[Collected data]

════════════════════

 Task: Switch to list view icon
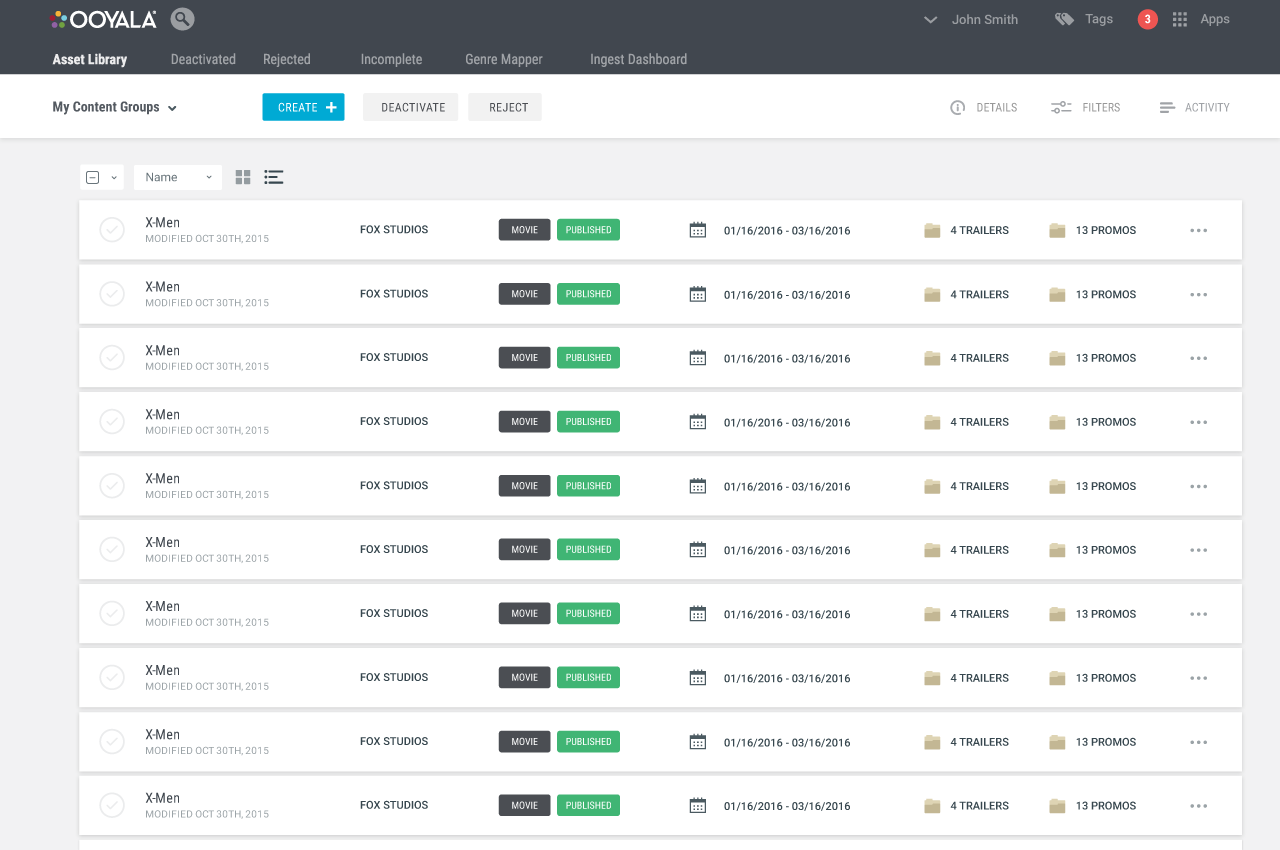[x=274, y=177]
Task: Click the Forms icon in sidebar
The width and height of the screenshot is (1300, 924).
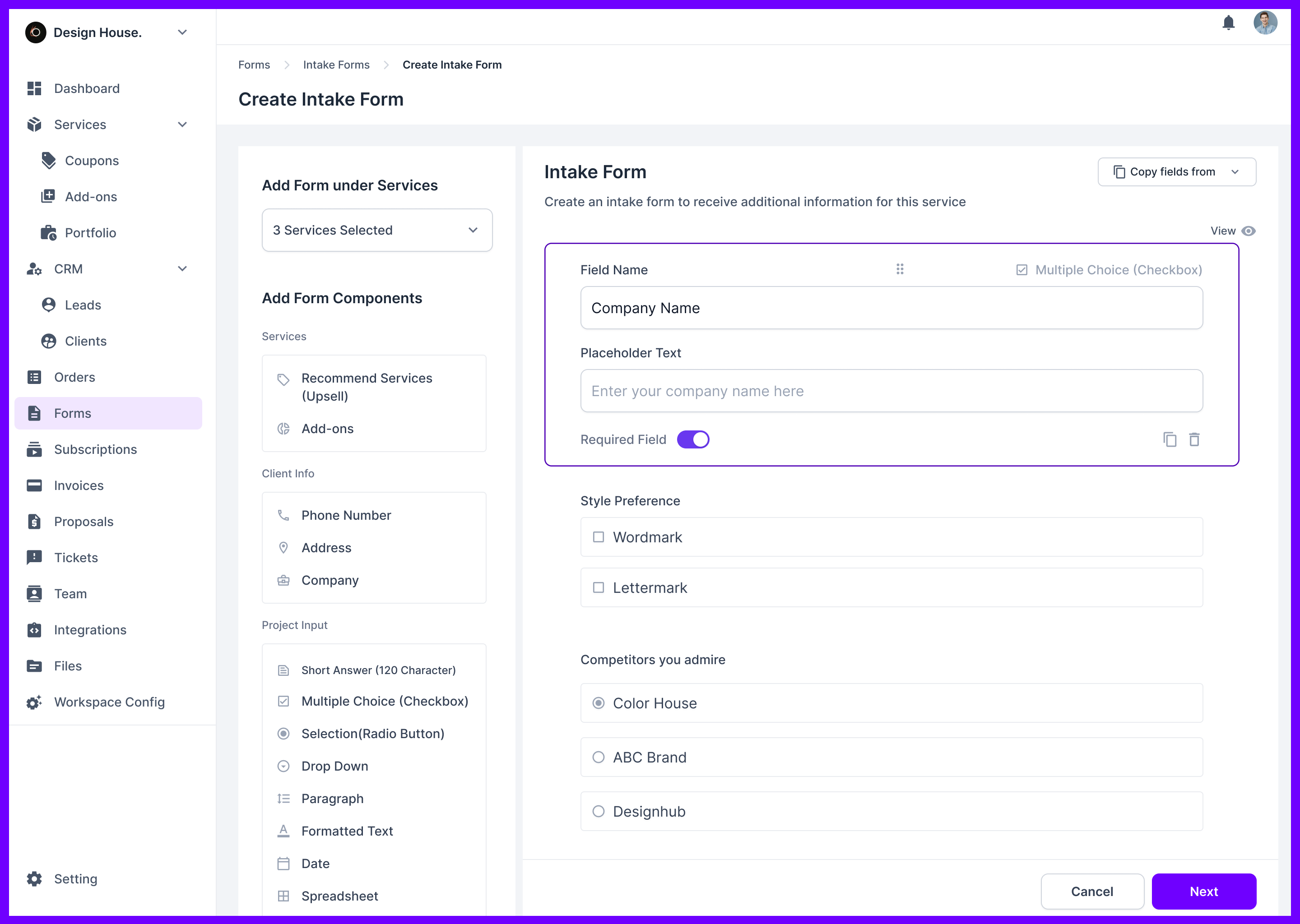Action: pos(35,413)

════════════════════

[Task details] Apart from the pictures, every line above must be repeated exactly.

[Finished task]
 Task: Switch to list view icon
[x=274, y=177]
Task: Click the Forms icon in sidebar
The width and height of the screenshot is (1300, 924).
Action: pos(35,413)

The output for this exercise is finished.